= Work to complete =
Retype the whole listing that follows so that it matches the original exactly.
*** Opening Source material ***
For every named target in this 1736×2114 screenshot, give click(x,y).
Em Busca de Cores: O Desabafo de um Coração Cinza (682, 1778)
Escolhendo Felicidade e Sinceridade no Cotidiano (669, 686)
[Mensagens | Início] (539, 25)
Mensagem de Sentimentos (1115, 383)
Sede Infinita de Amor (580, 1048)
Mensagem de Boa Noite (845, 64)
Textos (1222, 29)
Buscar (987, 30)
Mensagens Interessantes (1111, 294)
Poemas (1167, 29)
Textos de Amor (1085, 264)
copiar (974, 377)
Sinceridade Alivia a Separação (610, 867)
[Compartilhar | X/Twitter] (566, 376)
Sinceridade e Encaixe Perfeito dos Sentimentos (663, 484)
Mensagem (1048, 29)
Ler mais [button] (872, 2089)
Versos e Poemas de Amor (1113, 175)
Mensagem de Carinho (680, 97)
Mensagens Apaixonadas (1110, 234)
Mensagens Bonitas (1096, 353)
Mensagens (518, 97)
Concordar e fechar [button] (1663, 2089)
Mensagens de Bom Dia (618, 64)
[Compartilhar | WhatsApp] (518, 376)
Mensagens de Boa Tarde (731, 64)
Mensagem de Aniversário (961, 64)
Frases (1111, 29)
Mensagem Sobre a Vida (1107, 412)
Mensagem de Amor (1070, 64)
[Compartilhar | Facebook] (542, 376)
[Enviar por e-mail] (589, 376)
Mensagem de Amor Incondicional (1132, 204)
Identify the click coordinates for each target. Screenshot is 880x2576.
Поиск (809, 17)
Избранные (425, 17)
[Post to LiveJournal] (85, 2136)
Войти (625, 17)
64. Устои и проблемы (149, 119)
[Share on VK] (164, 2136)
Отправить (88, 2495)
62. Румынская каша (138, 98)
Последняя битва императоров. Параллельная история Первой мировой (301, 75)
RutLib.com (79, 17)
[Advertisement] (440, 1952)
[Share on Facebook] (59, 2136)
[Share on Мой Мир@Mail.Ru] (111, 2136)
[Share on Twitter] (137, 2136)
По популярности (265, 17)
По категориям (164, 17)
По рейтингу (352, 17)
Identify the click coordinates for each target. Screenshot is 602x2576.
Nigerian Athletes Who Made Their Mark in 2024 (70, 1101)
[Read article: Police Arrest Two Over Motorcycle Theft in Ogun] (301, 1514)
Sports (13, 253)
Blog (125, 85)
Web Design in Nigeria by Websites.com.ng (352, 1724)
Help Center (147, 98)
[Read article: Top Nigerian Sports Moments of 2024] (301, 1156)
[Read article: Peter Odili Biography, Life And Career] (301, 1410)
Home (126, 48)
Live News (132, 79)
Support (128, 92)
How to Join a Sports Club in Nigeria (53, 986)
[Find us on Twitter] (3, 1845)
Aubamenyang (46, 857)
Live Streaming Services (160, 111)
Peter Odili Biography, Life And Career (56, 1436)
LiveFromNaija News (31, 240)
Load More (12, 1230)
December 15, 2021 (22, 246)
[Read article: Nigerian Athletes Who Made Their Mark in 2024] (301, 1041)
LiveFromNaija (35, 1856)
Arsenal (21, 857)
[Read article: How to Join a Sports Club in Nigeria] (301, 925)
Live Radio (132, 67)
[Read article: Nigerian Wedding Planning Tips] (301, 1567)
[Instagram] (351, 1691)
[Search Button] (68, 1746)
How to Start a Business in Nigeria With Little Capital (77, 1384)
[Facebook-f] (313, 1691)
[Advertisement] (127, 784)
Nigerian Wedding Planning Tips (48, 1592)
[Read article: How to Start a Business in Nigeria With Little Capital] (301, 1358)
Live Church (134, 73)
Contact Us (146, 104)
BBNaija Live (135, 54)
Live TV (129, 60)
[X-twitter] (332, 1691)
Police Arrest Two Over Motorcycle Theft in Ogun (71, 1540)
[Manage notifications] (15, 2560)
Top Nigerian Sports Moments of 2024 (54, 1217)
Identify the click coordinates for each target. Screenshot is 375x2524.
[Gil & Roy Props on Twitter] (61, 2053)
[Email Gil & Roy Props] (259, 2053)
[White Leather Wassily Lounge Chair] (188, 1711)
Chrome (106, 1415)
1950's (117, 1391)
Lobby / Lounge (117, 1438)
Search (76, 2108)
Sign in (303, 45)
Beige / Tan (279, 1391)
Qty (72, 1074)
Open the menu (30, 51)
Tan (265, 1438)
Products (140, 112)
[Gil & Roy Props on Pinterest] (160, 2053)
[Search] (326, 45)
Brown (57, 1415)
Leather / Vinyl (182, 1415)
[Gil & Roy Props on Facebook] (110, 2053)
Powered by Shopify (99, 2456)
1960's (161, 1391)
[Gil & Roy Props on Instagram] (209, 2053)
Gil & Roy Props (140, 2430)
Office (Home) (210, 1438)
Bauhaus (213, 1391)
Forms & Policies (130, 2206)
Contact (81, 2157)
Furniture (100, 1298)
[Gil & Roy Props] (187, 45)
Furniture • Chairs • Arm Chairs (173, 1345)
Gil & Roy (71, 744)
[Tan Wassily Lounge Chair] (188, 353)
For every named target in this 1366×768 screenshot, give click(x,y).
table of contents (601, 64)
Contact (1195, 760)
*** Closing Source material ***
= Exercise solution =
For every named target in this 1736×2114 screenshot, give click(x,y).
Em Busca de Cores: O Desabafo de um Coração Cinza (682, 1778)
Escolhendo Felicidade e Sinceridade no Cotidiano (669, 686)
[Mensagens | Início] (539, 25)
Mensagem de Sentimentos (1115, 383)
Sede Infinita de Amor (580, 1048)
Mensagem de Boa Noite (845, 64)
Textos (1222, 29)
Buscar (987, 30)
Mensagens Interessantes (1111, 294)
Poemas (1167, 29)
Textos de Amor (1085, 264)
copiar (974, 377)
Sinceridade Alivia a Separação (610, 867)
[Compartilhar | X/Twitter] (566, 376)
Sinceridade e Encaixe Perfeito dos Sentimentos (663, 484)
Mensagem (1048, 29)
Ler mais [button] (872, 2089)
Versos e Poemas de Amor (1113, 175)
Mensagem de Carinho (680, 97)
Mensagens Apaixonadas (1110, 234)
Mensagens Bonitas (1096, 353)
Mensagens (518, 97)
Concordar e fechar [button] (1663, 2089)
Mensagens de Bom Dia (618, 64)
[Compartilhar | WhatsApp] (518, 376)
Mensagens de Boa Tarde (731, 64)
Mensagem de Aniversário (961, 64)
Frases (1111, 29)
Mensagem Sobre a Vida (1107, 412)
Mensagem de Amor (1070, 64)
[Compartilhar | Facebook] (542, 376)
[Enviar por e-mail] (589, 376)
Mensagem de Amor Incondicional (1132, 204)
Identify the click coordinates for each target. Screenshot is 880x2576.
Поиск (809, 17)
Избранные (425, 17)
[Post to LiveJournal] (85, 2136)
Войти (625, 17)
64. Устои и проблемы (149, 119)
[Share on VK] (164, 2136)
Отправить (88, 2495)
62. Румынская каша (138, 98)
Последняя битва императоров. Параллельная история Первой мировой (301, 75)
RutLib.com (79, 17)
[Advertisement] (440, 1952)
[Share on Facebook] (59, 2136)
[Share on Мой Мир@Mail.Ru] (111, 2136)
[Share on Twitter] (137, 2136)
По популярности (265, 17)
По категориям (164, 17)
По рейтингу (352, 17)
Identify the click coordinates for each target. Screenshot is 602x2576.
Nigerian Athletes Who Made Their Mark in 2024 (70, 1101)
[Read article: Police Arrest Two Over Motorcycle Theft in Ogun] (301, 1514)
Sports (13, 253)
Blog (125, 85)
Web Design in Nigeria by Websites.com.ng (352, 1724)
Help Center (147, 98)
[Read article: Top Nigerian Sports Moments of 2024] (301, 1156)
[Read article: Peter Odili Biography, Life And Career] (301, 1410)
Home (126, 48)
Live News (132, 79)
Support (128, 92)
How to Join a Sports Club in Nigeria (53, 986)
[Find us on Twitter] (3, 1845)
Aubamenyang (46, 857)
Live Streaming Services (160, 111)
Peter Odili Biography, Life And Career (56, 1436)
LiveFromNaija News (31, 240)
Load More (12, 1230)
December 15, 2021 (22, 246)
[Read article: Nigerian Athletes Who Made Their Mark in 2024] (301, 1041)
LiveFromNaija (35, 1856)
Arsenal (21, 857)
[Read article: How to Join a Sports Club in Nigeria] (301, 925)
Live Radio (132, 67)
[Read article: Nigerian Wedding Planning Tips] (301, 1567)
[Instagram] (351, 1691)
[Search Button] (68, 1746)
How to Start a Business in Nigeria With Little Capital (77, 1384)
[Facebook-f] (313, 1691)
[Advertisement] (127, 784)
Nigerian Wedding Planning Tips (48, 1592)
[Read article: How to Start a Business in Nigeria With Little Capital] (301, 1358)
Live Church (134, 73)
Contact Us (146, 104)
BBNaija Live (135, 54)
Live TV (129, 60)
[X-twitter] (332, 1691)
Police Arrest Two Over Motorcycle Theft in Ogun (71, 1540)
[Manage notifications] (15, 2560)
Top Nigerian Sports Moments of 2024 (54, 1217)
Identify the click coordinates for each target. Screenshot is 375x2524.
[Gil & Roy Props on Twitter] (61, 2053)
[Email Gil & Roy Props] (259, 2053)
[White Leather Wassily Lounge Chair] (188, 1711)
Chrome (106, 1415)
1950's (117, 1391)
Lobby / Lounge (117, 1438)
Search (76, 2108)
Sign in (303, 45)
Beige / Tan (279, 1391)
Qty (72, 1074)
Open the menu (30, 51)
Tan (265, 1438)
Products (140, 112)
[Gil & Roy Props on Pinterest] (160, 2053)
[Search] (326, 45)
Brown (57, 1415)
Leather / Vinyl (182, 1415)
[Gil & Roy Props on Facebook] (110, 2053)
Powered by Shopify (99, 2456)
1960's (161, 1391)
[Gil & Roy Props on Instagram] (209, 2053)
Gil & Roy Props (140, 2430)
Office (Home) (210, 1438)
Bauhaus (213, 1391)
Forms & Policies (130, 2206)
Contact (81, 2157)
Furniture (100, 1298)
[Gil & Roy Props] (187, 45)
Furniture • Chairs • Arm Chairs (173, 1345)
Gil & Roy (71, 744)
[Tan Wassily Lounge Chair] (188, 353)
For every named target in this 1366×768 screenshot, give click(x,y).
table of contents (601, 64)
Contact (1195, 760)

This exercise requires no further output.